Monday, May 11, 2020

Provisional goals, pending plagues

Now is the time to list summer goals but I don't know how to proceed when the first item on the list has to be Stay sane--and how would I assess that outcome? If I fail, how will I know? 

Maybe the best way to maintain sanity (assuming that I still possess a modicum thereof) is to list some goals appropriate to a normal summer and then adapt as necessary as time goes on. After all, we've all demonstrated a pretty good ability to adapt to changing circumstances, so maybe I can assume that I'll be able to manage further changes without utterly losing my mind. 

On the other hand, current conditions can make goal-setting feel futile on an existential level. For example, today as I devoted long hours to working on my big research-and-writing project, I kept being haunted by a nagging voice wondering why I was bothering to focus on academic writing when the world is falling to pieces. If academe implodes and we're all selling pencils on the street-corner next year, who will care if I finish this project?

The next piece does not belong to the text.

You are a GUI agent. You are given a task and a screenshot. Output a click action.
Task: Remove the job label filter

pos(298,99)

But that way lies madness, which violates my number-one goal. So I choose to ignore the fatalistic nagging voice and move forward boldly into a summer like no other, when I may make some progress on the goals listed below if I'm not eaten alive by murder hornets or whatever plague is coming next:

Teaching Goals
Significantly revise my fall Concepts of Comedy class to focus more attention on the role of comedy in times of trouble such as, for instance, the present. 

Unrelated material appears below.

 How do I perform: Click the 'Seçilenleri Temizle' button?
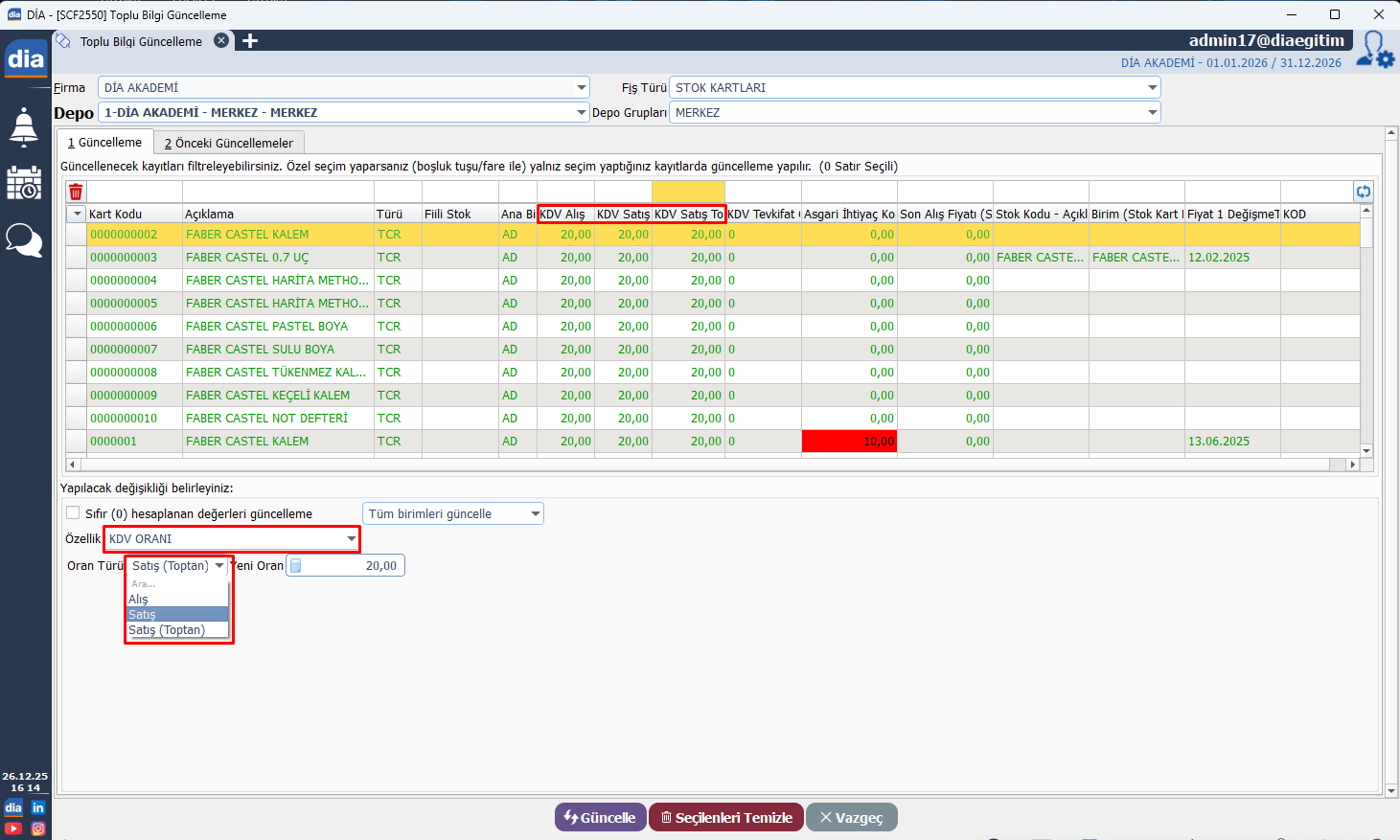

Write a syllabus for my fall Special Topics in Film course focusing on Machine Mastery, and make it flexible enough to be offered in person or online or in some hybrid form.

Develop alternative methods of teaching my fall freshman classes in case they have to be delivered online--even though I have come to hate this use of the word delivered, as if course content could be simply wrapped up in a box and dropped on a student's doorstep. 

Writing goals
Submit the full manuscript for the comedy pedagogy collection by Sept. 1, which will require a whole mess of editing, revising, writing, organizing, collating, assembling, and polishing, not to mention cajoling dilatory contributors into completing their revisions.

Write letters--real, honest-to-goodness letters in ink on paper or cute little cards--at least twice a week. Writing letters makes me happy and counteracts my tendency to spend too much time inside my own head.

Get back in the habit of writing book reviews, which would require reading books, which I have done very little lately outside of books required for classes. Reviews make me think about how others might respond, another method of getting me outside my own head.

Write poetry, or doggerel, or whatever I can manage under the circumstances at least once each week. Playing with words blows the cobwebs out of the brain and keeps the synapses nimble. 

Personal goals
Walk walk walk--in the woods, in the cemetery, in the neighborhood, wherever I can exercise while maintaining social distance, at least three hours each week, with or without the camera.

Get the canoe out on the water at least twice a month. This will require some cooperation from the weather, which at the moment seems to be stuck in apocalyptic nightmare mode. Nobody wants to paddle when it's hailing outside.

Interact with people, at a distance, on the phone or via Zoom or whatever, at least twice each week. If I don't make a point of being a little bit sociable, I'll end up in Glumville, and nobody wants to live in Glumville.  

Figure out what to do with my hair. I assume that this goal is pretty high on a lot of people's lists right now. I lack the boldness to trim my own bangs and I don't ever again aim to achieve the post-chemotherapy baldness look, so I need to either work up the courage to go to a salon (after they open) or find another option: pull my hair back (which makes me look like Granny Clampett), stuff it under a hat, let it fly. It's kind of sad how much mental energy goes into simple problems like what to do with my hair, but when the number-one goal is Stay sane, little things can add up.

And there it is: a modest collection of goals for my summer, subject to change at a moment's notice if hailstones fall or murder hornets attack or coronavirus conquers or my unruly hair drives me right over the edge into madness.